Oh. Em. Gee. Mike posted another blog? So soon?! Yes that's right folks I had time this morning to do a quick little bullshit blog. I'm sure some of you have been on chatroulette before, but if you haven't I'll explain. Basically you get a webcam and cycle through the internet, being paired eventually with a random person. You can video chat with this stranger, or exchange a quick thumbs up, or just do what most people seems to do and just flash your junk. Anyways since I started using this website back a couple of years ago I have been exposed to a few silly and/or disgusting conversations that have made me laugh. So I decided to share at least one of those conversations with you! Enjoy!
Just in case it's hard to figure out, "You" in this conversation is myself, and "Partner" is the person I was chatting with.

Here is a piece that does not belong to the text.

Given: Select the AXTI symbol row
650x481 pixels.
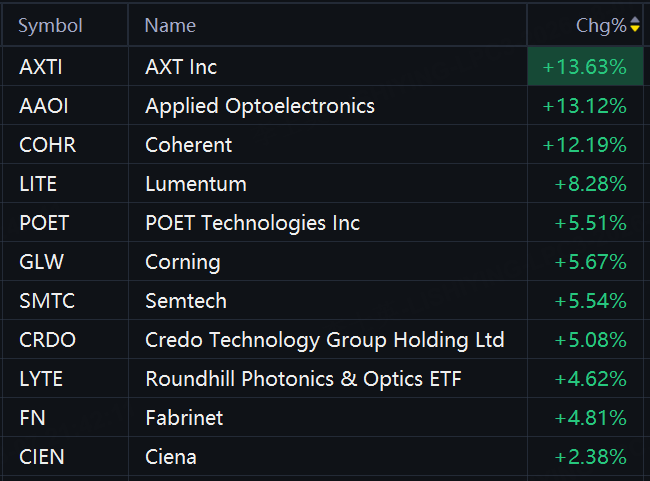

This person did not have a webcam or a microphone at all, so for all I knew, it was a naked old dude that should have been caught by Chris Hansen.
Connected to somebody.
Location: United States, MA
Bio: I'm doing something naughty right now...
Age: 21
Gender: f
You: tax evasion????
Partner: no ..:
Partner: naughtier :)
You: movie piracy?
Partner: naughtier.. :)
Partner: put on ur thinking cap
You: plagiarisation of music
Partner: no...MUCH naughtier :)
You: I'm close though right?
Partner: not really.. :)
You: shit um...
Partner: ...
You: identity theft?
Partner: no...more physical.. :)
You: shoplifting?
Partner: at this hour?? lol
You: 7/11
Partner: true...but no :)
You: okay I got this
You: you are
Partner: ...
You: illegally representing a political figure's likeness without the consent of the governing party?
Partner: no...try again.. :)
You: FUCK
You: I really thought i had that one
Partner: closer... lol
You: okay um
You: petty slander?
Partner: no..... :(
You: petty larceny?
Partner: nothing petty about it lol
You: grand larceny?!
Partner: not even grand lol
You: controlled substance trafficking
Partner: no.. :) try again..
You: You stole the one ring and do not intend to bring it to mordor?
Partner: lol
Partner: the precious??
You: the very same!
Partner: lol
You: I knew it!
Partner: no..
You: oh
You: okay well then obviously you have all three deathly hallows and intend to overthrow the ministry of magic
Partner: no...i'll give u a hint...
Partner: it feels really good...
You: ooohhh
You: arson!
Partner: lol
You: shit typo
You: I meant abortion
You: ZING!
Partner: no...u have no imagination :(
You: another hint maybe?
Partner: hmmmm........ it involves body parts
You: easy...
You: you work in one of those big anthropomorphic suits in disneyland as mickey mouse or goofy or something, and every time people take pictures of you, you secretly flip off their families
You: open and shut case
You: Did I get it right?
You: WELL?!?!
I thought you had them with grand larceny for sure.